Write each line of the material below as one string in a JSON list, leaving out blank lines.

# START OF Entries provided

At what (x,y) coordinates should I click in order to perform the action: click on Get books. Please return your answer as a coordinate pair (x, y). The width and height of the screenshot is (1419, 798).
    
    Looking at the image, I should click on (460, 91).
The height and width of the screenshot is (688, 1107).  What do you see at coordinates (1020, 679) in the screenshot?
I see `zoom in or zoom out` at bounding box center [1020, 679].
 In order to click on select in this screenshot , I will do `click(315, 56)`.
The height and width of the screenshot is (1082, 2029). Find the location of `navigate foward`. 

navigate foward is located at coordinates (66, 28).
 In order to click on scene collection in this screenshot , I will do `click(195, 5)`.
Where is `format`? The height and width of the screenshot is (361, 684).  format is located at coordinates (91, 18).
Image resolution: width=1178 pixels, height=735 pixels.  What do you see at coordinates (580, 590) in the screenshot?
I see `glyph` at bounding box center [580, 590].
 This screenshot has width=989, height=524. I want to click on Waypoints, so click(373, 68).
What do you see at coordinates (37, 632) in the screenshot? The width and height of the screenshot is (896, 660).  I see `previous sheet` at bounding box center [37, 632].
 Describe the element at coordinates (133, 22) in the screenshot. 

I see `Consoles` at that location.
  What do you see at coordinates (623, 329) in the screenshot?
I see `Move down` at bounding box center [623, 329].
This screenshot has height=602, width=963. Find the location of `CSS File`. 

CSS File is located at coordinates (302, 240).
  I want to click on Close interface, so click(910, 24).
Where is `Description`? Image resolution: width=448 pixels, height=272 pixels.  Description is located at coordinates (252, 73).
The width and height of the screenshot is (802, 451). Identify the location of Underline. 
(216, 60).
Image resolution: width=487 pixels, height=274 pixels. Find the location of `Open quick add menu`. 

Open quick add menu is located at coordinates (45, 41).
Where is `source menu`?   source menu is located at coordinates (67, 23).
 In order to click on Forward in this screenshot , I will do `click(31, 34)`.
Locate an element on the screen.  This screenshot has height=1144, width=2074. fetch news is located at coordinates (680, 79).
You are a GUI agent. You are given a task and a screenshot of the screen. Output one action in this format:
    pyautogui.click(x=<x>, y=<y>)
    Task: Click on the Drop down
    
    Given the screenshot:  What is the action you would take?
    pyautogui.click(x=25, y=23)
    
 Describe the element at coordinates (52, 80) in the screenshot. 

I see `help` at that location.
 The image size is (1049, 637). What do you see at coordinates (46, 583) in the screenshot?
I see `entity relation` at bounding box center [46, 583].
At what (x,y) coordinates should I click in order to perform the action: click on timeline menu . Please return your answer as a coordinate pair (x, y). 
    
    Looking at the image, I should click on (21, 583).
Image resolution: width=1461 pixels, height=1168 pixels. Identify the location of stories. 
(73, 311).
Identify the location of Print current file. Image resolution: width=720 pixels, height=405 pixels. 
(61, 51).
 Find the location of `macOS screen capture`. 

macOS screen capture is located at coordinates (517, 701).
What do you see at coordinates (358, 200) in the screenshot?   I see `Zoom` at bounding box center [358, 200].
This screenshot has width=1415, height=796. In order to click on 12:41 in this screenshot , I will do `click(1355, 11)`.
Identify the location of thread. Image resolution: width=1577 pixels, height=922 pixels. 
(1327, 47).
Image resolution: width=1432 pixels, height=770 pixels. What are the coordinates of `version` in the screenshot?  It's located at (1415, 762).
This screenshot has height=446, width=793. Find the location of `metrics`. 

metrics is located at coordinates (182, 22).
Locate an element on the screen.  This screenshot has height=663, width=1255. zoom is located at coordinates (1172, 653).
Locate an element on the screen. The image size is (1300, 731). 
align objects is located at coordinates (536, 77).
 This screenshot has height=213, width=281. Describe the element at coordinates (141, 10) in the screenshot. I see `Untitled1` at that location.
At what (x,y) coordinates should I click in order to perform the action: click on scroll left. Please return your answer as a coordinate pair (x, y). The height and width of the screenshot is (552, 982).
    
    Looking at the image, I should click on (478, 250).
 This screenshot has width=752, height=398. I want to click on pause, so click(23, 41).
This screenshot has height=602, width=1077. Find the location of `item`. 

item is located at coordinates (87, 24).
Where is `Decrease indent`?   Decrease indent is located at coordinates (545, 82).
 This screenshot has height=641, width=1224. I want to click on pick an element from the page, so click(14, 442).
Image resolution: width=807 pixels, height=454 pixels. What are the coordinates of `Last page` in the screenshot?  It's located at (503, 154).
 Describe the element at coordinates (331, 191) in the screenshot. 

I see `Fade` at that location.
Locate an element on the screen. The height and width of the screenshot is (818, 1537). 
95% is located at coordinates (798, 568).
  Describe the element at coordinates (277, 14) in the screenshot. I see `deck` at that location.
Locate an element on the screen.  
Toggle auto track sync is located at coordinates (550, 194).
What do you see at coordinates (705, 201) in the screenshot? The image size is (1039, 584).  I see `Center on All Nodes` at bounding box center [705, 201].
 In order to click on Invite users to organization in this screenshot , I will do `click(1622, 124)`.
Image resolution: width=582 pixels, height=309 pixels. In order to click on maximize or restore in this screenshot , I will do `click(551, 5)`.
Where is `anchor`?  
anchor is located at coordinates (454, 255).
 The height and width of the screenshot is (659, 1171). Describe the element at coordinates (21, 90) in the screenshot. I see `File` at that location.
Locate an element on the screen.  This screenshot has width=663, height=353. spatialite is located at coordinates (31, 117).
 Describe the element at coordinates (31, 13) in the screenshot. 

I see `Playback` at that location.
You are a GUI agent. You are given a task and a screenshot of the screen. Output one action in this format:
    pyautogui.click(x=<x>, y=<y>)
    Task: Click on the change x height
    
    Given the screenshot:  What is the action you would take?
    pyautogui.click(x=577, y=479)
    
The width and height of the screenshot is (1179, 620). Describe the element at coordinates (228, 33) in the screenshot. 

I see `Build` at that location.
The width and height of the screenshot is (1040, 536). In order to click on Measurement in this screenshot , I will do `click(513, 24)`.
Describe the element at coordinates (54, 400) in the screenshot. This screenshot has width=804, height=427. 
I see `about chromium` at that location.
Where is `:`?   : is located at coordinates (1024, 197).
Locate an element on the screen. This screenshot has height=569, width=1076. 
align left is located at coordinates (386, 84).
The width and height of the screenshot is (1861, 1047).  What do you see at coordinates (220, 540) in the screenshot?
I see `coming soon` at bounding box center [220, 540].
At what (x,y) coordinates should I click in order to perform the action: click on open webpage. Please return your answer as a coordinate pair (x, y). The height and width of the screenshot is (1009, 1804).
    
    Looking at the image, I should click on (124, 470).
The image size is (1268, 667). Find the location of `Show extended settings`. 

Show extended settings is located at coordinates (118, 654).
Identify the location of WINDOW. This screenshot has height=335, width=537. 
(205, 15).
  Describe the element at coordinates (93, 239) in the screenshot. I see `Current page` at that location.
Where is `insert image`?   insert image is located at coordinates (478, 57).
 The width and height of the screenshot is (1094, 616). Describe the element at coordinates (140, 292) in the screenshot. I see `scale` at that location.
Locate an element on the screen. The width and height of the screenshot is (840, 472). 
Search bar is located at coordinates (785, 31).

# END OF Entries provided

__Full response__:
[
  "At what (x,y) coordinates should I click in order to perform the action: click on Get books. Please return your answer as a coordinate pair (x, y). The width and height of the screenshot is (1419, 798).",
  "    Looking at the image, I should click on (460, 91).",
  "The height and width of the screenshot is (688, 1107).  What do you see at coordinates (1020, 679) in the screenshot?",
  "I see `zoom in or zoom out` at bounding box center [1020, 679].",
  " In order to click on select in this screenshot , I will do `click(315, 56)`.",
  "The height and width of the screenshot is (1082, 2029). Find the location of `navigate foward`. ",
  "navigate foward is located at coordinates (66, 28).",
  " In order to click on scene collection in this screenshot , I will do `click(195, 5)`.",
  "Where is `format`? The height and width of the screenshot is (361, 684).  format is located at coordinates (91, 18).",
  "Image resolution: width=1178 pixels, height=735 pixels.  What do you see at coordinates (580, 590) in the screenshot?",
  "I see `glyph` at bounding box center [580, 590].",
  " This screenshot has width=989, height=524. I want to click on Waypoints, so click(373, 68).",
  "What do you see at coordinates (37, 632) in the screenshot? The width and height of the screenshot is (896, 660).  I see `previous sheet` at bounding box center [37, 632].",
  " Describe the element at coordinates (133, 22) in the screenshot. ",
  "I see `Consoles` at that location.",
  "  What do you see at coordinates (623, 329) in the screenshot?",
  "I see `Move down` at bounding box center [623, 329].",
  "This screenshot has height=602, width=963. Find the location of `CSS File`. ",
  "CSS File is located at coordinates (302, 240).",
  "  I want to click on Close interface, so click(910, 24).",
  "Where is `Description`? Image resolution: width=448 pixels, height=272 pixels.  Description is located at coordinates (252, 73).",
  "The width and height of the screenshot is (802, 451). Identify the location of Underline. ",
  "(216, 60).",
  "Image resolution: width=487 pixels, height=274 pixels. Find the location of `Open quick add menu`. ",
  "Open quick add menu is located at coordinates (45, 41).",
  "Where is `source menu`?   source menu is located at coordinates (67, 23).",
  " In order to click on Forward in this screenshot , I will do `click(31, 34)`.",
  "Locate an element on the screen.  This screenshot has height=1144, width=2074. fetch news is located at coordinates (680, 79).",
  "You are a GUI agent. You are given a task and a screenshot of the screen. Output one action in this format:",
  "    pyautogui.click(x=<x>, y=<y>)",
  "    Task: Click on the Drop down",
  "    Given the screenshot:  What is the action you would take?",
  "    pyautogui.click(x=25, y=23)",
  " Describe the element at coordinates (52, 80) in the screenshot. ",
  "I see `help` at that location.",
  " The image size is (1049, 637). What do you see at coordinates (46, 583) in the screenshot?",
  "I see `entity relation` at bounding box center [46, 583].",
  "At what (x,y) coordinates should I click in order to perform the action: click on timeline menu . Please return your answer as a coordinate pair (x, y). ",
  "    Looking at the image, I should click on (21, 583).",
  "Image resolution: width=1461 pixels, height=1168 pixels. Identify the location of stories. ",
  "(73, 311).",
  "Identify the location of Print current file. Image resolution: width=720 pixels, height=405 pixels. ",
  "(61, 51).",
  " Find the location of `macOS screen capture`. ",
  "macOS screen capture is located at coordinates (517, 701).",
  "What do you see at coordinates (358, 200) in the screenshot?   I see `Zoom` at bounding box center [358, 200].",
  "This screenshot has width=1415, height=796. In order to click on 12:41 in this screenshot , I will do `click(1355, 11)`.",
  "Identify the location of thread. Image resolution: width=1577 pixels, height=922 pixels. ",
  "(1327, 47).",
  "Image resolution: width=1432 pixels, height=770 pixels. What are the coordinates of `version` in the screenshot?  It's located at (1415, 762).",
  "This screenshot has height=446, width=793. Find the location of `metrics`. ",
  "metrics is located at coordinates (182, 22).",
  "Locate an element on the screen.  This screenshot has height=663, width=1255. zoom is located at coordinates (1172, 653).",
  "Locate an element on the screen. The image size is (1300, 731). ",
  "align objects is located at coordinates (536, 77).",
  " This screenshot has height=213, width=281. Describe the element at coordinates (141, 10) in the screenshot. I see `Untitled1` at that location.",
  "At what (x,y) coordinates should I click in order to perform the action: click on scroll left. Please return your answer as a coordinate pair (x, y). The height and width of the screenshot is (552, 982).",
  "    Looking at the image, I should click on (478, 250).",
  " This screenshot has width=752, height=398. I want to click on pause, so click(23, 41).",
  "This screenshot has height=602, width=1077. Find the location of `item`. ",
  "item is located at coordinates (87, 24).",
  "Where is `Decrease indent`?   Decrease indent is located at coordinates (545, 82).",
  " This screenshot has height=641, width=1224. I want to click on pick an element from the page, so click(14, 442).",
  "Image resolution: width=807 pixels, height=454 pixels. What are the coordinates of `Last page` in the screenshot?  It's located at (503, 154).",
  " Describe the element at coordinates (331, 191) in the screenshot. ",
  "I see `Fade` at that location.",
  "Locate an element on the screen. The height and width of the screenshot is (818, 1537). ",
  "95% is located at coordinates (798, 568).",
  "  Describe the element at coordinates (277, 14) in the screenshot. I see `deck` at that location.",
  "Locate an element on the screen.  ",
  "Toggle auto track sync is located at coordinates (550, 194).",
  "What do you see at coordinates (705, 201) in the screenshot? The image size is (1039, 584).  I see `Center on All Nodes` at bounding box center [705, 201].",
  " In order to click on Invite users to organization in this screenshot , I will do `click(1622, 124)`.",
  "Image resolution: width=582 pixels, height=309 pixels. In order to click on maximize or restore in this screenshot , I will do `click(551, 5)`.",
  "Where is `anchor`?  ",
  "anchor is located at coordinates (454, 255).",
  " The height and width of the screenshot is (659, 1171). Describe the element at coordinates (21, 90) in the screenshot. I see `File` at that location.",
  "Locate an element on the screen.  This screenshot has width=663, height=353. spatialite is located at coordinates (31, 117).",
  " Describe the element at coordinates (31, 13) in the screenshot. ",
  "I see `Playback` at that location.",
  "You are a GUI agent. You are given a task and a screenshot of the screen. Output one action in this format:",
  "    pyautogui.click(x=<x>, y=<y>)",
  "    Task: Click on the change x height",
  "    Given the screenshot:  What is the action you would take?",
  "    pyautogui.click(x=577, y=479)",
  "The width and height of the screenshot is (1179, 620). Describe the element at coordinates (228, 33) in the screenshot. ",
  "I see `Build` at that location.",
  "The width and height of the screenshot is (1040, 536). In order to click on Measurement in this screenshot , I will do `click(513, 24)`.",
  "Describe the element at coordinates (54, 400) in the screenshot. This screenshot has width=804, height=427. ",
  "I see `about chromium` at that location.",
  "Where is `:`?   : is located at coordinates (1024, 197).",
  "Locate an element on the screen. This screenshot has height=569, width=1076. ",
  "align left is located at coordinates (386, 84).",
  "The width and height of the screenshot is (1861, 1047).  What do you see at coordinates (220, 540) in the screenshot?",
  "I see `coming soon` at bounding box center [220, 540].",
  "At what (x,y) coordinates should I click in order to perform the action: click on open webpage. Please return your answer as a coordinate pair (x, y). The height and width of the screenshot is (1009, 1804).",
  "    Looking at the image, I should click on (124, 470).",
  "The image size is (1268, 667). Find the location of `Show extended settings`. ",
  "Show extended settings is located at coordinates (118, 654).",
  "Identify the location of WINDOW. This screenshot has height=335, width=537. ",
  "(205, 15).",
  "  Describe the element at coordinates (93, 239) in the screenshot. I see `Current page` at that location.",
  "Where is `insert image`?   insert image is located at coordinates (478, 57).",
  " The width and height of the screenshot is (1094, 616). Describe the element at coordinates (140, 292) in the screenshot. I see `scale` at that location.",
  "Locate an element on the screen. The width and height of the screenshot is (840, 472). ",
  "Search bar is located at coordinates (785, 31)."
]